Render the stretch of lines that opens with the line containing "Christian (726, 861)" and closes with the line containing "below (766, 181)" as a numbered list, leaving out any blank lines.

>> Start Material supplied

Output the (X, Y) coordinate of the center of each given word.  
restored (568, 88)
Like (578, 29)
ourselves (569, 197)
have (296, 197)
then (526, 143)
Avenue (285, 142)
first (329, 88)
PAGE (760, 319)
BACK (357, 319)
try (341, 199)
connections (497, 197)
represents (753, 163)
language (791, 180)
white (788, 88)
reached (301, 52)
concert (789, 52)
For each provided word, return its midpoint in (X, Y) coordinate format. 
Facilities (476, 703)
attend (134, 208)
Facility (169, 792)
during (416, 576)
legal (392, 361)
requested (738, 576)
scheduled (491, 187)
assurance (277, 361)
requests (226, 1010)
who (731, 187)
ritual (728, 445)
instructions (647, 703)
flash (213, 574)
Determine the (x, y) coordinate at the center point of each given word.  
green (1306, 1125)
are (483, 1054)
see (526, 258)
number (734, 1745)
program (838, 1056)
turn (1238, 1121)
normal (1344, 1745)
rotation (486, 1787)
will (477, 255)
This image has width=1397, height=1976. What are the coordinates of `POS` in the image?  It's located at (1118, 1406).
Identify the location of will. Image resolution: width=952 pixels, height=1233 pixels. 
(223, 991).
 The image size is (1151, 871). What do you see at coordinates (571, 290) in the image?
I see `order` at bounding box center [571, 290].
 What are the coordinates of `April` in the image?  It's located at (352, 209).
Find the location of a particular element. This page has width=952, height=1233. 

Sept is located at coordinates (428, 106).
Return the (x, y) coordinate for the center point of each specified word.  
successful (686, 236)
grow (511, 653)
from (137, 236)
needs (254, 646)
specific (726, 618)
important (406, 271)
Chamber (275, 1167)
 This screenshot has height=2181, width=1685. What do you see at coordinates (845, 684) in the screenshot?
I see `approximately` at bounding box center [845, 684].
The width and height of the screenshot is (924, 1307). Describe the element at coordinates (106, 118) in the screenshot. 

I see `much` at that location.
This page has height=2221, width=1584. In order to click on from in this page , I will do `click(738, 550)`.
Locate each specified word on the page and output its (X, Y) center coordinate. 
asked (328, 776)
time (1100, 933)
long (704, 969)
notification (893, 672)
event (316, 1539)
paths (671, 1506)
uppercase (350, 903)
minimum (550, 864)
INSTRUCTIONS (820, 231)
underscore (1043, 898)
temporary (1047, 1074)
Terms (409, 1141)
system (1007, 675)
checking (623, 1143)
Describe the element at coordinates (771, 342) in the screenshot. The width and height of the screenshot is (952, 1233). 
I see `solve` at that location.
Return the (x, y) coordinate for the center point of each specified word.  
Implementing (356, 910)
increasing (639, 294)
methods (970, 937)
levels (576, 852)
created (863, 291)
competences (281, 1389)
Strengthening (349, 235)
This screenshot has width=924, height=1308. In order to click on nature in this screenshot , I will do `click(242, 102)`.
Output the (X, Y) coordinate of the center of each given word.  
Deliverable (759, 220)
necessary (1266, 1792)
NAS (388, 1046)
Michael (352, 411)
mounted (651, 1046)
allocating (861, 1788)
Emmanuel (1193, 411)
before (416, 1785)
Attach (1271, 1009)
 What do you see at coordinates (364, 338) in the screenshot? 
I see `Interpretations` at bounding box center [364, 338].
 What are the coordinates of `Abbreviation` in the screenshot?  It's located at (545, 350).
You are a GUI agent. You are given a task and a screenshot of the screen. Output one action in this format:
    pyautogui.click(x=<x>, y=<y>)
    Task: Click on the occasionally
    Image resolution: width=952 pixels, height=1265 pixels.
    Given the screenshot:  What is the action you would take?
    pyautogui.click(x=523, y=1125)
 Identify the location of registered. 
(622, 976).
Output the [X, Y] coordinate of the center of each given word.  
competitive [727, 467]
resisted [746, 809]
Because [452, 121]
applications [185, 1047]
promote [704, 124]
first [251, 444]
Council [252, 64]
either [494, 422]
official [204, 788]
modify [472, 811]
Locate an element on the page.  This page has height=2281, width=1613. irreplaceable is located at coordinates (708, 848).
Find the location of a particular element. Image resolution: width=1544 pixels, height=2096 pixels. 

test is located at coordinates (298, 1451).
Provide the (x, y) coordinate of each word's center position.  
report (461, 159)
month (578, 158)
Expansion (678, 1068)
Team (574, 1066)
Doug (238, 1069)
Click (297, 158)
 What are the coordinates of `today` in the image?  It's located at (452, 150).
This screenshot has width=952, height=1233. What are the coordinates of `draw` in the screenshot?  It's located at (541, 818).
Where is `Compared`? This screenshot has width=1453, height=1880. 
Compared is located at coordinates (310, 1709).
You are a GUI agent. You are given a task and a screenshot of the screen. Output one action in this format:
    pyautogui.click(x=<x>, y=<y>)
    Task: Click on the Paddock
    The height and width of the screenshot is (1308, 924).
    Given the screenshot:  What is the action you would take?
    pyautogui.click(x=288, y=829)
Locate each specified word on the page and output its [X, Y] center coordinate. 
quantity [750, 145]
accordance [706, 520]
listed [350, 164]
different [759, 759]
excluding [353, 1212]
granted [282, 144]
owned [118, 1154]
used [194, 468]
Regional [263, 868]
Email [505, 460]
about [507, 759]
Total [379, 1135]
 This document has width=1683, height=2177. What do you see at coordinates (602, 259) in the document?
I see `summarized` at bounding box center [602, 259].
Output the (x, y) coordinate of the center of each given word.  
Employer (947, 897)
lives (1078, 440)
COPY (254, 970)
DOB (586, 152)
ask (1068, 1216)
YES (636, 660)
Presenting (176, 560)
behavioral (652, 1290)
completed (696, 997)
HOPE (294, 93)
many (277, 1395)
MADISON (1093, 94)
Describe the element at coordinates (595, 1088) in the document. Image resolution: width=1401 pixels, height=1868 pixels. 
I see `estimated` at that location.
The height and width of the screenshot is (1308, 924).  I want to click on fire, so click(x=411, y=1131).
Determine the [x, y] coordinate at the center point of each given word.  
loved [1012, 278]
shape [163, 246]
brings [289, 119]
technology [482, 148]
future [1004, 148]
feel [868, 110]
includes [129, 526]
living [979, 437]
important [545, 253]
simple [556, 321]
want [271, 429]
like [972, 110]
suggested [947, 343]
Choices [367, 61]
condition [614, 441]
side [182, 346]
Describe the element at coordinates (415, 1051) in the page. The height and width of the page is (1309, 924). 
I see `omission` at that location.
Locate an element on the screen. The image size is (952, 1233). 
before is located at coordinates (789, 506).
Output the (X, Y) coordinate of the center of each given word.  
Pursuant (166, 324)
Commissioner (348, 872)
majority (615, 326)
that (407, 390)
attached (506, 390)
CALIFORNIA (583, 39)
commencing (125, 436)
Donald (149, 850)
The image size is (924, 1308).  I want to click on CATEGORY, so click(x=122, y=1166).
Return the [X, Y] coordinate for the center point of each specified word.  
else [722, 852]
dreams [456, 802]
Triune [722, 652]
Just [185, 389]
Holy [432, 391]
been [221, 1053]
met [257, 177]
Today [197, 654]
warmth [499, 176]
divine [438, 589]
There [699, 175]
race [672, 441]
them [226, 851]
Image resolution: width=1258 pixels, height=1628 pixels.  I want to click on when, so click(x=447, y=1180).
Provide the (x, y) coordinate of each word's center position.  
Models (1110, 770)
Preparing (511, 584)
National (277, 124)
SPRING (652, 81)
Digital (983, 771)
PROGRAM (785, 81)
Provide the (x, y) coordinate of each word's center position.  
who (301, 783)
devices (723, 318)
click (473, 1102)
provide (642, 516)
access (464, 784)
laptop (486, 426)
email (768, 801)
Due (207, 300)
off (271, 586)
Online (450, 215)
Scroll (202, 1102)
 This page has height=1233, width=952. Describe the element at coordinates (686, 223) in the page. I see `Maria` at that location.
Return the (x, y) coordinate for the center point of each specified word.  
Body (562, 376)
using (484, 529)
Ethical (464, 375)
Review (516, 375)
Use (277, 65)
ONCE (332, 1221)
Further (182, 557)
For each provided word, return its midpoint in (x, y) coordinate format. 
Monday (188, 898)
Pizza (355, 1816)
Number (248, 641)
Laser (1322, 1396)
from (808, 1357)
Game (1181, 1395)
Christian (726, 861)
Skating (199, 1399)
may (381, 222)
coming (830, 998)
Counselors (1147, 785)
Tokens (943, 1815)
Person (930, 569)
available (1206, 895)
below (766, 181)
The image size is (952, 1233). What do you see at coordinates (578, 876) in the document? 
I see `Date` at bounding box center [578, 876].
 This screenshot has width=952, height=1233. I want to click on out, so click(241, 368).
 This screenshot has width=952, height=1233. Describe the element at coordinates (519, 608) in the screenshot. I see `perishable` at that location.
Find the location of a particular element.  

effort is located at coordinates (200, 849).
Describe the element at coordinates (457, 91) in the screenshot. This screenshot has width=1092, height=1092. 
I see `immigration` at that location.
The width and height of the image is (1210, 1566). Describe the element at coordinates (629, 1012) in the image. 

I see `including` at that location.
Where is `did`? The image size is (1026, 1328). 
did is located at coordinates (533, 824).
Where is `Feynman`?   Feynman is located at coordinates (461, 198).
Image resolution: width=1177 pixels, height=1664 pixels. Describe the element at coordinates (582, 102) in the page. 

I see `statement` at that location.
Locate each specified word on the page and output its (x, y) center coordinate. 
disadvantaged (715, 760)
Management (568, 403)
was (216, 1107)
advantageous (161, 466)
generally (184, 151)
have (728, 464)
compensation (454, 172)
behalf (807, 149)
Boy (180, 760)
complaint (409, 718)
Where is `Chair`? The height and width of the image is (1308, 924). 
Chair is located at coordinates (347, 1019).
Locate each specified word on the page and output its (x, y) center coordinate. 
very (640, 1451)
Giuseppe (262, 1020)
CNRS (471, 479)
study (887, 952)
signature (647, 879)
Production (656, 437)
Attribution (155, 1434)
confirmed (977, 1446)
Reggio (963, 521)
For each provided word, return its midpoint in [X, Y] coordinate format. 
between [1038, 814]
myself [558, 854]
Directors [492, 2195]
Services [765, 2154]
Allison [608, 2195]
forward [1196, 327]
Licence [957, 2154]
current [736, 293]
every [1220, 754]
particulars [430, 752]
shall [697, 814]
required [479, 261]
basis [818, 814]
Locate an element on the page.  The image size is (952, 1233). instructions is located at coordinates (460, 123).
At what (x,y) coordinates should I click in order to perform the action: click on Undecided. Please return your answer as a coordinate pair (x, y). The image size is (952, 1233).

>> End Material supplied

* Written response *
1. Christian (726, 861)
2. Skating (199, 1399)
3. may (381, 222)
4. coming (830, 998)
5. Counselors (1147, 785)
6. Tokens (943, 1815)
7. Person (930, 569)
8. available (1206, 895)
9. below (766, 181)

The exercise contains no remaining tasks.